**The problem:** Please extract the lines of material from the one containing "The image size is (1366, 987)." through the final line of the material, copying each line without change.

Entries on locating words and elements:
——

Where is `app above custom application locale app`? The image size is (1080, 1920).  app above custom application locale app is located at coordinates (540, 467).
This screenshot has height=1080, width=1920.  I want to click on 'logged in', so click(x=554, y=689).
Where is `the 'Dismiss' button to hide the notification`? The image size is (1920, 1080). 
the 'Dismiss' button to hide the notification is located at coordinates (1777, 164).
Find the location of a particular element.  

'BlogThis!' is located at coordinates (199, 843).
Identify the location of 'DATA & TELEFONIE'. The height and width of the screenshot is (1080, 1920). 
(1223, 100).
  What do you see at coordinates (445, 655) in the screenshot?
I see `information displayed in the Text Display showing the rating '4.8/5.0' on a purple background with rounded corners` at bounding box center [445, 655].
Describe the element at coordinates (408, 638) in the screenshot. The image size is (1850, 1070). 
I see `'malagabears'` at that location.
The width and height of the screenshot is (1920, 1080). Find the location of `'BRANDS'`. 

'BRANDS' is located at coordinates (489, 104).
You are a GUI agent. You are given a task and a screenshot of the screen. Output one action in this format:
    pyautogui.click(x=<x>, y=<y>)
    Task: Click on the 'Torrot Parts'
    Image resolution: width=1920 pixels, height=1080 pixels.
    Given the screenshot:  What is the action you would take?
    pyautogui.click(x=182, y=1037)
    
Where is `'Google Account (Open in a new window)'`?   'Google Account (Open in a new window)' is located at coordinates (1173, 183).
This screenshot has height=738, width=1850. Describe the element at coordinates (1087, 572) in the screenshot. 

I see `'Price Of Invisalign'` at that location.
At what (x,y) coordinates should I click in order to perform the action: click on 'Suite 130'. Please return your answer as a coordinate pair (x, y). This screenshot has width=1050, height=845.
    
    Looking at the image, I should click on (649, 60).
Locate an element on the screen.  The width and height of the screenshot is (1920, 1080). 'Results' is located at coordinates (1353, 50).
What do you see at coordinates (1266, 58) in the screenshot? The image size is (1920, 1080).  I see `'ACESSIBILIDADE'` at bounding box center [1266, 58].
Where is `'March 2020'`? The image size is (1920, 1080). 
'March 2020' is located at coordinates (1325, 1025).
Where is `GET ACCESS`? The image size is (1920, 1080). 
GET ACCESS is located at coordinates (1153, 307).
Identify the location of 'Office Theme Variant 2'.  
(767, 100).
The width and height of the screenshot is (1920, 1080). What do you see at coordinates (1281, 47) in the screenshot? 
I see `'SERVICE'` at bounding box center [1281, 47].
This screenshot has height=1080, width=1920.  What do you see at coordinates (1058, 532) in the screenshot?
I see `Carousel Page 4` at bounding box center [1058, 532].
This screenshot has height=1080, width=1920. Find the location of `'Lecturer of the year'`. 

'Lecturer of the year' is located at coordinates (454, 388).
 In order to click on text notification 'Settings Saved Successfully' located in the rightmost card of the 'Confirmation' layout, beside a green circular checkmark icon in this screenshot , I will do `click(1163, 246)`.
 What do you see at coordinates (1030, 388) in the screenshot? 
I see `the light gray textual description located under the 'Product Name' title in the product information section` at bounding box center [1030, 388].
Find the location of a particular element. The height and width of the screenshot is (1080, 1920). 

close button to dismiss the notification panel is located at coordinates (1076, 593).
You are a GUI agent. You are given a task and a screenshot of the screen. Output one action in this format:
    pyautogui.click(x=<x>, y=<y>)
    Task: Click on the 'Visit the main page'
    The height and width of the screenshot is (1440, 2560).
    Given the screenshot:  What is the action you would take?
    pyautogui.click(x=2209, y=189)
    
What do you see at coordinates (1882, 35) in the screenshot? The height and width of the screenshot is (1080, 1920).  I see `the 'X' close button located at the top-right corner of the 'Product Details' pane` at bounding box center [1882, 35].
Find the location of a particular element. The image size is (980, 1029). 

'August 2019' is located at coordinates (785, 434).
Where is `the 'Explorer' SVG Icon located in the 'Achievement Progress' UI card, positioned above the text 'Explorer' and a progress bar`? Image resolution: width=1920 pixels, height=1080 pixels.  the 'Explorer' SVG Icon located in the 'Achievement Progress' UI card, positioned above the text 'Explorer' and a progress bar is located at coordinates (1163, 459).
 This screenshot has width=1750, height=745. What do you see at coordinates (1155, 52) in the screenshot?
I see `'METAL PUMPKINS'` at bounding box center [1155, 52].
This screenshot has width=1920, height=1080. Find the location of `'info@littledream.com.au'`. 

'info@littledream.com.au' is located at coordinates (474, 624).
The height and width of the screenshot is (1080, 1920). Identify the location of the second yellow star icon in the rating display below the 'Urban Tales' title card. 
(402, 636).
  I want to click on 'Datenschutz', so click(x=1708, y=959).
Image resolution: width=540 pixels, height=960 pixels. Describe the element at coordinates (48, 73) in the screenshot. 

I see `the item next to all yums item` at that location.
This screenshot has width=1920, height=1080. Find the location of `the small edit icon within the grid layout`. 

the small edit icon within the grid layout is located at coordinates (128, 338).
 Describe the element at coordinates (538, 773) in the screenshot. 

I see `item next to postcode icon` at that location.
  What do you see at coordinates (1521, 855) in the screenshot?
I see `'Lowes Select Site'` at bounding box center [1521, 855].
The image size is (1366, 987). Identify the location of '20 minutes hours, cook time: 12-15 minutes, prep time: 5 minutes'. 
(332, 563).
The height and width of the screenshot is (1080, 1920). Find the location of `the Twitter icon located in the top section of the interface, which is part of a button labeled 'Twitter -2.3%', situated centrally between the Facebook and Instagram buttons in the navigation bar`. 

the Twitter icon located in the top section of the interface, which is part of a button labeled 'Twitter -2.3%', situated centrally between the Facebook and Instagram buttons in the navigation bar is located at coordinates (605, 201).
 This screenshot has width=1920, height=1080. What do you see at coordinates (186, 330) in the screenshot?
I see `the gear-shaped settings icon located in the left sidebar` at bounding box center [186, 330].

——

**Solution for this exercise:**
The image size is (1366, 987). Identify the location of '20 minutes hours, cook time: 12-15 minutes, prep time: 5 minutes'. 
(332, 563).
The height and width of the screenshot is (1080, 1920). Find the location of `the Twitter icon located in the top section of the interface, which is part of a button labeled 'Twitter -2.3%', situated centrally between the Facebook and Instagram buttons in the navigation bar`. 

the Twitter icon located in the top section of the interface, which is part of a button labeled 'Twitter -2.3%', situated centrally between the Facebook and Instagram buttons in the navigation bar is located at coordinates (605, 201).
 This screenshot has width=1920, height=1080. What do you see at coordinates (186, 330) in the screenshot?
I see `the gear-shaped settings icon located in the left sidebar` at bounding box center [186, 330].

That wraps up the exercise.